Refiners and analysts told the committee the gasoline price jump was caused by higher crude prices at a time of low stocks.
Robert Beadle, Diamond Shamrock Inc. marketing vice-president, said the temporary market anomaly should not distract policymakers from "fundamental long term issues that will allow the industry to meet our growing demand for refined products in an efficient, low cost manner."
C.L. Blackwell, Chevron Products Co., said, "A difference of only a few cents per gallon can shift demand on our system from too high to too low overnight. That's why we are constantly adjusting our prices. As an example, we made more than 400,000 price adjustments to our products last year. We have to be competitive or very soon we will have our terminals overflowing."
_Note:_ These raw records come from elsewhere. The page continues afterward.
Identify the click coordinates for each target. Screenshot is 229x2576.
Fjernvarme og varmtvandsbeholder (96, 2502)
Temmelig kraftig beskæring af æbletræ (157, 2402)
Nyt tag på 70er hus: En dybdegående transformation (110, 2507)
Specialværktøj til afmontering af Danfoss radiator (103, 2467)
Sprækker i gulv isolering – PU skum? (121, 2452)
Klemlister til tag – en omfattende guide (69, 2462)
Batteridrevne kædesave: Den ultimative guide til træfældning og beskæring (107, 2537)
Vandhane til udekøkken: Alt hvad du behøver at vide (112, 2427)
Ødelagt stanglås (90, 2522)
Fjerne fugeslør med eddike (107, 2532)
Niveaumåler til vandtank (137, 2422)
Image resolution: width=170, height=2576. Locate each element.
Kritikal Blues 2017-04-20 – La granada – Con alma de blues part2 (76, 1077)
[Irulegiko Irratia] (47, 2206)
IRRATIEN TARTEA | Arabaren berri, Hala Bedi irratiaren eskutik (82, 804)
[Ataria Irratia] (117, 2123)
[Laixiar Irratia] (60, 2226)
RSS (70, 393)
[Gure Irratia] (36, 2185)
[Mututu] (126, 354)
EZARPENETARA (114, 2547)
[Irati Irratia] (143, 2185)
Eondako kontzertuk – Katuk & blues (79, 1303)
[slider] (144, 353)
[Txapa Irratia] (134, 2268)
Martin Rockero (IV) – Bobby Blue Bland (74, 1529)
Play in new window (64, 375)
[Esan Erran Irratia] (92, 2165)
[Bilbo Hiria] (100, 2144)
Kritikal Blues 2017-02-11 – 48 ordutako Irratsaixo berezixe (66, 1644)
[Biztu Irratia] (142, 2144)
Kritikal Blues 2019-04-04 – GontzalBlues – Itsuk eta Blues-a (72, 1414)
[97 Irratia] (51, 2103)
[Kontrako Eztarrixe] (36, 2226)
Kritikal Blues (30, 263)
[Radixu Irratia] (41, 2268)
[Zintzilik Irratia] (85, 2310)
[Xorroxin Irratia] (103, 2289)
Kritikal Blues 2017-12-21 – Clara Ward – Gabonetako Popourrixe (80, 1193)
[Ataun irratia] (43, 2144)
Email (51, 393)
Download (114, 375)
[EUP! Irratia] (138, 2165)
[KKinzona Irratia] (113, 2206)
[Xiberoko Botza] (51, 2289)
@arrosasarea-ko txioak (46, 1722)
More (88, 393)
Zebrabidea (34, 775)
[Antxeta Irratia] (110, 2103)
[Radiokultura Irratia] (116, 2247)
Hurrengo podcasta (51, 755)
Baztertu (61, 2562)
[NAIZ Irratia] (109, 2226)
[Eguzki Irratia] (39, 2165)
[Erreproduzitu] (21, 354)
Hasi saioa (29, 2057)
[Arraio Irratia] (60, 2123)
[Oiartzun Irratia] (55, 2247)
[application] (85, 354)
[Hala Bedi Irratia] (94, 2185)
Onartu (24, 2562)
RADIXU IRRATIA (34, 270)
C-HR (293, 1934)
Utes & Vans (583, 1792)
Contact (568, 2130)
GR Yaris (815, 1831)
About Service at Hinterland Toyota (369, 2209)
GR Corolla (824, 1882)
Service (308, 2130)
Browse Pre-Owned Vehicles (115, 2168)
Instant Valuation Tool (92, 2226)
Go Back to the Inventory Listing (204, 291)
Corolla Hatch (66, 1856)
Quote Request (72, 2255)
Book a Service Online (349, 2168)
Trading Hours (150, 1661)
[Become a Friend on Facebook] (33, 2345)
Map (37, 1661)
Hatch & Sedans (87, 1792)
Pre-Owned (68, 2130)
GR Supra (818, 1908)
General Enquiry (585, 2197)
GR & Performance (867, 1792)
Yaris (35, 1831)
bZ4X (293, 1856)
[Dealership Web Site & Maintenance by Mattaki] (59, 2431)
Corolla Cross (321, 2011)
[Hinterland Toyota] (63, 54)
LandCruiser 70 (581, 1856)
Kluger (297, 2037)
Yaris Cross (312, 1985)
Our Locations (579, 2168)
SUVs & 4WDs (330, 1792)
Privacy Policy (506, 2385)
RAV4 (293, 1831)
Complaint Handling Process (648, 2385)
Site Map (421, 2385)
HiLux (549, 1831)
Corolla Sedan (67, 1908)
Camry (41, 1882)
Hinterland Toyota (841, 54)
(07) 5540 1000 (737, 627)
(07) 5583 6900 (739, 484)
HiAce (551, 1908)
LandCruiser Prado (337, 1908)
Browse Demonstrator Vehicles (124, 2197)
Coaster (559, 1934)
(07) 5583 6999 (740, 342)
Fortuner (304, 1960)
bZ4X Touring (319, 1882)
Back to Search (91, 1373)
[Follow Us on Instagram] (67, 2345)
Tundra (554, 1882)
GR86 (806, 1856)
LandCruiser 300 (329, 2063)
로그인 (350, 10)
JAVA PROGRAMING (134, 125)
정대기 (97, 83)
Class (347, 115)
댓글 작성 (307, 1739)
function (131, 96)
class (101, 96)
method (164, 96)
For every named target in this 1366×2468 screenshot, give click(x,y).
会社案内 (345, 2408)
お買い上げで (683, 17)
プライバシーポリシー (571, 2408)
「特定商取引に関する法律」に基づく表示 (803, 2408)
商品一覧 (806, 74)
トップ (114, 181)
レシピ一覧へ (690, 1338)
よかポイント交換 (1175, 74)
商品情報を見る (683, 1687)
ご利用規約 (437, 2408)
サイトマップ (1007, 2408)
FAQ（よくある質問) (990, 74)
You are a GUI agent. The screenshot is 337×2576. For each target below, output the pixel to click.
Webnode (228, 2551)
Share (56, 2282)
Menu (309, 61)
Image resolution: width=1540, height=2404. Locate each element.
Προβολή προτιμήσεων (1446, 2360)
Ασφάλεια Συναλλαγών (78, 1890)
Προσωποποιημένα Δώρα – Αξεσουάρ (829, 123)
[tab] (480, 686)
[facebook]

Charles Walz, Texaco Refining & Marketing Co. vice president of planning, said statements by public officials that oil firms are price gouging or making excess profits "reflect a complete failure to understand fundamental rules of economics and the free market system that exists throughout the world for crude oil and petroleum products."
Matching the tax cut
Responding to the Washington events, ARCO, Texaco, and Chevron declared that if Congress repeals the 4.3 tax, they will cut prices at their company owned stations by that amount.
But all noted it is possible retail prices will not drop because they cannot control the prices their independent dealers charge and they cannot control market forces.